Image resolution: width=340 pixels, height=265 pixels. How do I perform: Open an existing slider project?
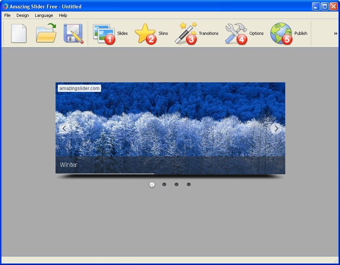[46, 33]
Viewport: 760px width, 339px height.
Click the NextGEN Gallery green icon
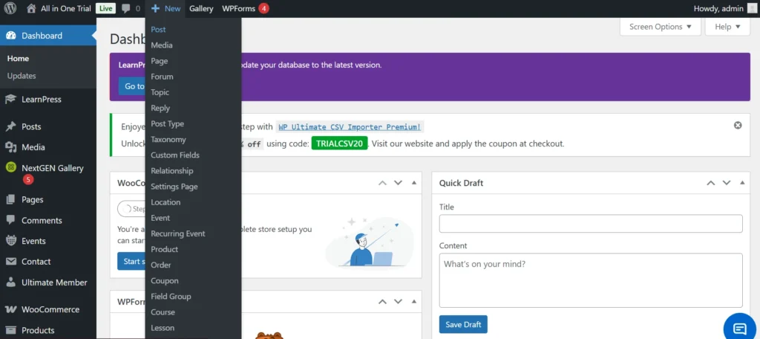(10, 168)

* [Exercise brief]: Skipping the pictures, output the entries exactly as they appear above.

* [Exercise solution]:
Image resolution: width=340 pixels, height=265 pixels. How do I perform: Open an existing slider project?
[46, 33]
Viewport: 760px width, 339px height.
Click the NextGEN Gallery green icon
(10, 168)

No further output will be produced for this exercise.